start Quoted text
A fine and rare molded 'Ding' dish, Northern Song-Jin dynasty (960-1134)
Lot 35. A fine and rare molded 'Ding' dish, Northern Song-Jin dynasty (960-1134). Estimate 60,000 — 80,000 USD. Lot sold 150,000 USD. © Sotheby's.
Exhibition: Anthology of Chinese Art, Min Chiu Society Silver Jubilee Exhibition, Hong Kong Museum of Art, Hong Kong, 1985-86, cat.no.127.
Min Chiu Society Thirtieth Anniversary Exhibition, Hong Kong Museum of Art, Hong Kong, 1990-91, cat.no.89.
Note: Molded 'Ding' ware comes in a wide range of qualities, and the present dish, with its complex, distinctly impressed design composed of extremely delicate elements, is an example of the finest type, which evokes the appearance of exquisite silk brocade. The smooth ivory-coloured glaze is also characteristic of the best production of the Ding kilns at Quyang in Hebei province.
end Quoted text
start Provided data
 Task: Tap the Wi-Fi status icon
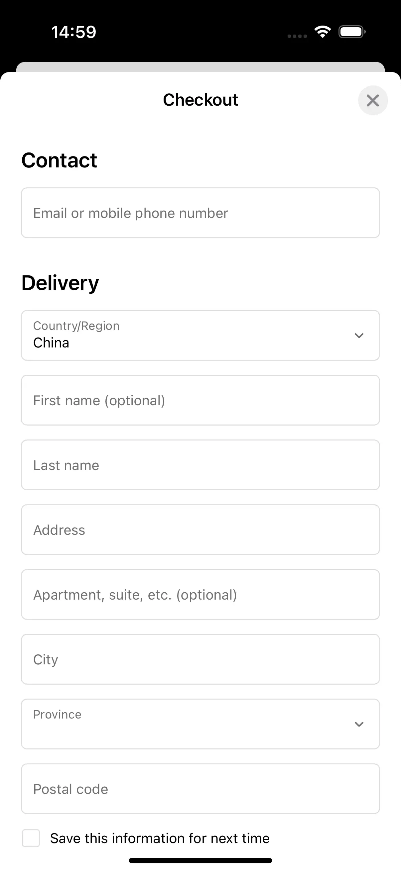pos(322,32)
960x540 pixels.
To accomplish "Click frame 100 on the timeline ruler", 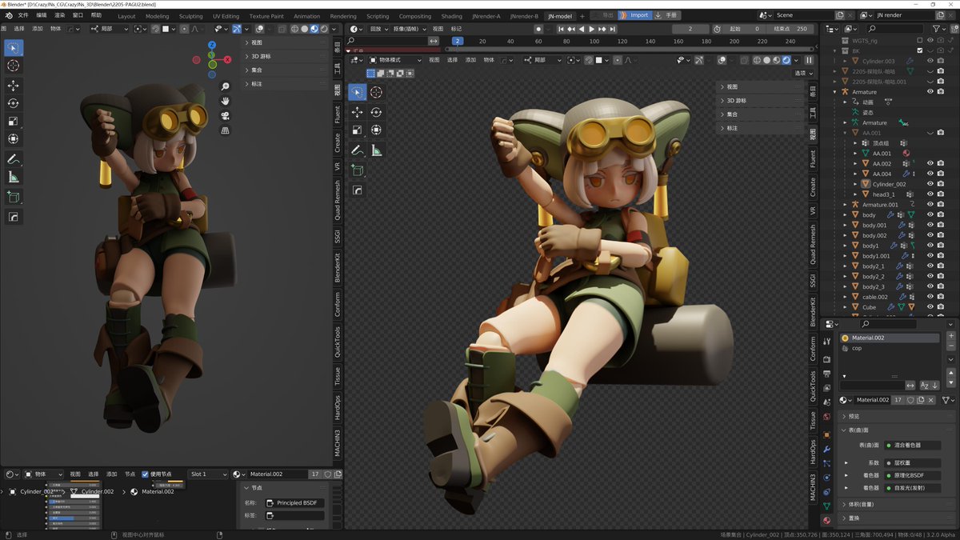I will coord(594,41).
end Provided data
Aim of the exercise: Continue the auction description of the molded 'Ding' dish from after its last sentence.

Answer for this exercise:
It is very rare to find molded pieces of this standard, although dishes with related, less detailed bird and flower designs are recorded. Compare, for example two dishes with everted rim, in the National Palace Museum, Taiwan, both decorated with a phoenix among flower scrolls, included in the Illustrated Catalogue of Sung Dynasty Porcelain in the National Palace Museum: Ting Ware and Ting-type Ware, Taipei, 1973, pls.66 and 67, one of them selected for the Museum's Millennium Exhibition Art and Culture of the Sung Dynasty, Taipei, 2000, cat.no.IV-54; and a third dish of that design is illustrated in Jan Wirgin, Sung Ceramic Designs, Stockholm, 1970, pl.100b.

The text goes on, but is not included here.